| RECORDS FOR PROCESSING |
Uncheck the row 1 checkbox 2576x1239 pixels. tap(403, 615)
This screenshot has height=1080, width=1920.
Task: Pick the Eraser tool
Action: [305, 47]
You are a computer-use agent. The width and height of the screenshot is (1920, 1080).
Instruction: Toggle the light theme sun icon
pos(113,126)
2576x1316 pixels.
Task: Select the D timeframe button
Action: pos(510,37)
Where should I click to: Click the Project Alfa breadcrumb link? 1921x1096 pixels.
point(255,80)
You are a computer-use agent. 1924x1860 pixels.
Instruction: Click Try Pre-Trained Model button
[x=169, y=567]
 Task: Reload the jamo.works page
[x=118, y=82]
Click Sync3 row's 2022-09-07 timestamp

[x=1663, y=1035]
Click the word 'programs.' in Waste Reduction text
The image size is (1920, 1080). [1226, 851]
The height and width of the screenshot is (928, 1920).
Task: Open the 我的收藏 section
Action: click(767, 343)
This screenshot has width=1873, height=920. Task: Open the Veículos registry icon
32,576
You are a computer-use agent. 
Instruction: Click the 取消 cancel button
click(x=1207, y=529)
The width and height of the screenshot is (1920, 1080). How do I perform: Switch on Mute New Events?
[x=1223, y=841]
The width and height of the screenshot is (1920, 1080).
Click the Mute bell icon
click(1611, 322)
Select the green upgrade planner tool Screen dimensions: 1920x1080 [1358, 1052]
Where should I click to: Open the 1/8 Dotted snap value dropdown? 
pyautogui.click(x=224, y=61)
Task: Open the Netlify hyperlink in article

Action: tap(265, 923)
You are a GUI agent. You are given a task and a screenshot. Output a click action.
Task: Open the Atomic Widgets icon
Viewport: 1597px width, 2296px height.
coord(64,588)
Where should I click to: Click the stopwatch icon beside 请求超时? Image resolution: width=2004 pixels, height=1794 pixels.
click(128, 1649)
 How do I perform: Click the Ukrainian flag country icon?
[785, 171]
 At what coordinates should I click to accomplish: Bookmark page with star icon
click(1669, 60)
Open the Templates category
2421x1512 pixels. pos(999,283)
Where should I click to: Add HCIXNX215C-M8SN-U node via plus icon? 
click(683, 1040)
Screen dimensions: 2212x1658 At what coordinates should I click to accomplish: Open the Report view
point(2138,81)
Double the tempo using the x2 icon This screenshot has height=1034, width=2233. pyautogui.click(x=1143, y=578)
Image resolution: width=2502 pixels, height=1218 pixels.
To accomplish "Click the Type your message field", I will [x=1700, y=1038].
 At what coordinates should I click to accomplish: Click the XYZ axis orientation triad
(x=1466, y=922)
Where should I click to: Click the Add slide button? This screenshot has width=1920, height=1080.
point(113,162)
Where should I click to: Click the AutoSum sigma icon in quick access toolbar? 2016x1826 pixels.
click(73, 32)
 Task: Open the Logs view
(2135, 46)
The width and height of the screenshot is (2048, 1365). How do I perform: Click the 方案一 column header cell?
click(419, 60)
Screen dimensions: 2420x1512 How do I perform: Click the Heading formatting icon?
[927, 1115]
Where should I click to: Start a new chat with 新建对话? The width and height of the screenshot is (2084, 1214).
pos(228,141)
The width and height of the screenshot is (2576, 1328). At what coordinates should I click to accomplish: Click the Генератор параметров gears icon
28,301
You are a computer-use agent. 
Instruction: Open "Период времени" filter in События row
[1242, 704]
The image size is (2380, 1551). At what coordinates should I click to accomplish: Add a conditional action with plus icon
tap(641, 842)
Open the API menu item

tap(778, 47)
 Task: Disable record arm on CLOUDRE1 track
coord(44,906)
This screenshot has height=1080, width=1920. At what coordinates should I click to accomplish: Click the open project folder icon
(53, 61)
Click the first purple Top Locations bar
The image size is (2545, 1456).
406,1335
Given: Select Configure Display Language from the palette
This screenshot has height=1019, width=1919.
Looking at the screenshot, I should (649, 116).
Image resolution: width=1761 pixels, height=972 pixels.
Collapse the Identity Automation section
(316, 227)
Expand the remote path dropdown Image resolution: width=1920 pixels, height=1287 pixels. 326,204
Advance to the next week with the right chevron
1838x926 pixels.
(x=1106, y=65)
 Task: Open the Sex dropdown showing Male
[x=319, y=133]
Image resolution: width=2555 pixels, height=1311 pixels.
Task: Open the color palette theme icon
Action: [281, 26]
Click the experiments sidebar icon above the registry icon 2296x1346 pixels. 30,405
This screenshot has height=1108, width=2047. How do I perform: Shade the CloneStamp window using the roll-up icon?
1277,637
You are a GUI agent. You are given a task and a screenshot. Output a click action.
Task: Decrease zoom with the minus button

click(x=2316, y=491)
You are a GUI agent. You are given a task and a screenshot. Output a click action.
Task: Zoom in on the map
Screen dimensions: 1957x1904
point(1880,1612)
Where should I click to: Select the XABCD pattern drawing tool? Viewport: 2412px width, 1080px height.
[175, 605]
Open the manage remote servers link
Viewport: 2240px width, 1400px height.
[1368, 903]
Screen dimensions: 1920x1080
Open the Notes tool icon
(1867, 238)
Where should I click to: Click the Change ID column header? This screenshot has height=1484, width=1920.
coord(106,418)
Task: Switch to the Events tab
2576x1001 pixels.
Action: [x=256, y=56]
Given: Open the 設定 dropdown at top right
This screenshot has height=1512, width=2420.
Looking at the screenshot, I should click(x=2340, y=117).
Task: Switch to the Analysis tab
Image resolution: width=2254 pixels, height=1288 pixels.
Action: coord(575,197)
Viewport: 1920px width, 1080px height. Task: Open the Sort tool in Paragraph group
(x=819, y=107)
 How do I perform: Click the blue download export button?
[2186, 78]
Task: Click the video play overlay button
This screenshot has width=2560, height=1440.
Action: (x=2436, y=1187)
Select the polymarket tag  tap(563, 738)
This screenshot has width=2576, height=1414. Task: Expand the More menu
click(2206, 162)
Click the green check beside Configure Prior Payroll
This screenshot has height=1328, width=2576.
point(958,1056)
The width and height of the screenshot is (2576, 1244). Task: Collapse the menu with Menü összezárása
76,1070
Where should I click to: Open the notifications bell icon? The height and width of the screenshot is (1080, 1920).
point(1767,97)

| EXERCISE INSTRUCTIONS |
All of the data above should be reproduced verbatim.

| WRITTEN ANSWER |
Uncheck the row 1 checkbox 2576x1239 pixels. tap(403, 615)
This screenshot has height=1080, width=1920.
Task: Pick the Eraser tool
Action: [305, 47]
You are a computer-use agent. The width and height of the screenshot is (1920, 1080).
Instruction: Toggle the light theme sun icon
pos(113,126)
2576x1316 pixels.
Task: Select the D timeframe button
Action: pos(510,37)
Where should I click to: Click the Project Alfa breadcrumb link? 1921x1096 pixels.
point(255,80)
You are a computer-use agent. 1924x1860 pixels.
Instruction: Click Try Pre-Trained Model button
[x=169, y=567]
 Task: Reload the jamo.works page
[x=118, y=82]
Click Sync3 row's 2022-09-07 timestamp

[x=1663, y=1035]
Click the word 'programs.' in Waste Reduction text
The image size is (1920, 1080). [1226, 851]
The height and width of the screenshot is (928, 1920).
Task: Open the 我的收藏 section
Action: click(767, 343)
This screenshot has width=1873, height=920. Task: Open the Veículos registry icon
32,576
You are a computer-use agent. 
Instruction: Click the 取消 cancel button
click(x=1207, y=529)
The width and height of the screenshot is (1920, 1080). How do I perform: Switch on Mute New Events?
[x=1223, y=841]
The width and height of the screenshot is (1920, 1080).
Click the Mute bell icon
click(1611, 322)
Select the green upgrade planner tool Screen dimensions: 1920x1080 [1358, 1052]
Where should I click to: Open the 1/8 Dotted snap value dropdown? 
pyautogui.click(x=224, y=61)
Task: Open the Netlify hyperlink in article

Action: tap(265, 923)
You are a GUI agent. You are given a task and a screenshot. Output a click action.
Task: Open the Atomic Widgets icon
Viewport: 1597px width, 2296px height.
coord(64,588)
Where should I click to: Click the stopwatch icon beside 请求超时? Image resolution: width=2004 pixels, height=1794 pixels.
click(128, 1649)
 How do I perform: Click the Ukrainian flag country icon?
[785, 171]
 At what coordinates should I click to accomplish: Bookmark page with star icon
click(1669, 60)
Open the Templates category
2421x1512 pixels. pos(999,283)
Where should I click to: Add HCIXNX215C-M8SN-U node via plus icon? 
click(683, 1040)
Screen dimensions: 2212x1658 At what coordinates should I click to accomplish: Open the Report view
point(2138,81)
Double the tempo using the x2 icon This screenshot has height=1034, width=2233. pyautogui.click(x=1143, y=578)
Image resolution: width=2502 pixels, height=1218 pixels.
To accomplish "Click the Type your message field", I will [x=1700, y=1038].
 At what coordinates should I click to accomplish: Click the XYZ axis orientation triad
(x=1466, y=922)
Where should I click to: Click the Add slide button? This screenshot has width=1920, height=1080.
point(113,162)
Where should I click to: Click the AutoSum sigma icon in quick access toolbar? 2016x1826 pixels.
click(73, 32)
 Task: Open the Logs view
(2135, 46)
The width and height of the screenshot is (2048, 1365). How do I perform: Click the 方案一 column header cell?
click(419, 60)
Screen dimensions: 2420x1512 How do I perform: Click the Heading formatting icon?
[927, 1115]
Where should I click to: Start a new chat with 新建对话? The width and height of the screenshot is (2084, 1214).
pos(228,141)
The width and height of the screenshot is (2576, 1328). At what coordinates should I click to accomplish: Click the Генератор параметров gears icon
28,301
You are a computer-use agent. 
Instruction: Open "Период времени" filter in События row
[1242, 704]
The image size is (2380, 1551). At what coordinates should I click to accomplish: Add a conditional action with plus icon
tap(641, 842)
Open the API menu item

tap(778, 47)
 Task: Disable record arm on CLOUDRE1 track
coord(44,906)
This screenshot has height=1080, width=1920. At what coordinates should I click to accomplish: Click the open project folder icon
(53, 61)
Click the first purple Top Locations bar
The image size is (2545, 1456).
406,1335
Given: Select Configure Display Language from the palette
This screenshot has height=1019, width=1919.
Looking at the screenshot, I should (649, 116).
Image resolution: width=1761 pixels, height=972 pixels.
Collapse the Identity Automation section
(316, 227)
Expand the remote path dropdown Image resolution: width=1920 pixels, height=1287 pixels. 326,204
Advance to the next week with the right chevron
1838x926 pixels.
(x=1106, y=65)
 Task: Open the Sex dropdown showing Male
[x=319, y=133]
Image resolution: width=2555 pixels, height=1311 pixels.
Task: Open the color palette theme icon
Action: [281, 26]
Click the experiments sidebar icon above the registry icon 2296x1346 pixels. 30,405
This screenshot has height=1108, width=2047. How do I perform: Shade the CloneStamp window using the roll-up icon?
1277,637
You are a GUI agent. You are given a task and a screenshot. Output a click action.
Task: Decrease zoom with the minus button

click(x=2316, y=491)
You are a GUI agent. You are given a task and a screenshot. Output a click action.
Task: Zoom in on the map
Screen dimensions: 1957x1904
point(1880,1612)
Where should I click to: Select the XABCD pattern drawing tool? Viewport: 2412px width, 1080px height.
[175, 605]
Open the manage remote servers link
Viewport: 2240px width, 1400px height.
[1368, 903]
Screen dimensions: 1920x1080
Open the Notes tool icon
(1867, 238)
Where should I click to: Click the Change ID column header? This screenshot has height=1484, width=1920.
coord(106,418)
Task: Switch to the Events tab
2576x1001 pixels.
Action: [x=256, y=56]
Given: Open the 設定 dropdown at top right
This screenshot has height=1512, width=2420.
Looking at the screenshot, I should click(x=2340, y=117).
Task: Switch to the Analysis tab
Image resolution: width=2254 pixels, height=1288 pixels.
Action: coord(575,197)
Viewport: 1920px width, 1080px height. Task: Open the Sort tool in Paragraph group
(x=819, y=107)
 How do I perform: Click the blue download export button?
[2186, 78]
Task: Click the video play overlay button
This screenshot has width=2560, height=1440.
Action: (x=2436, y=1187)
Select the polymarket tag  tap(563, 738)
This screenshot has width=2576, height=1414. Task: Expand the More menu
click(2206, 162)
Click the green check beside Configure Prior Payroll
This screenshot has height=1328, width=2576.
point(958,1056)
The width and height of the screenshot is (2576, 1244). Task: Collapse the menu with Menü összezárása
76,1070
Where should I click to: Open the notifications bell icon? The height and width of the screenshot is (1080, 1920).
point(1767,97)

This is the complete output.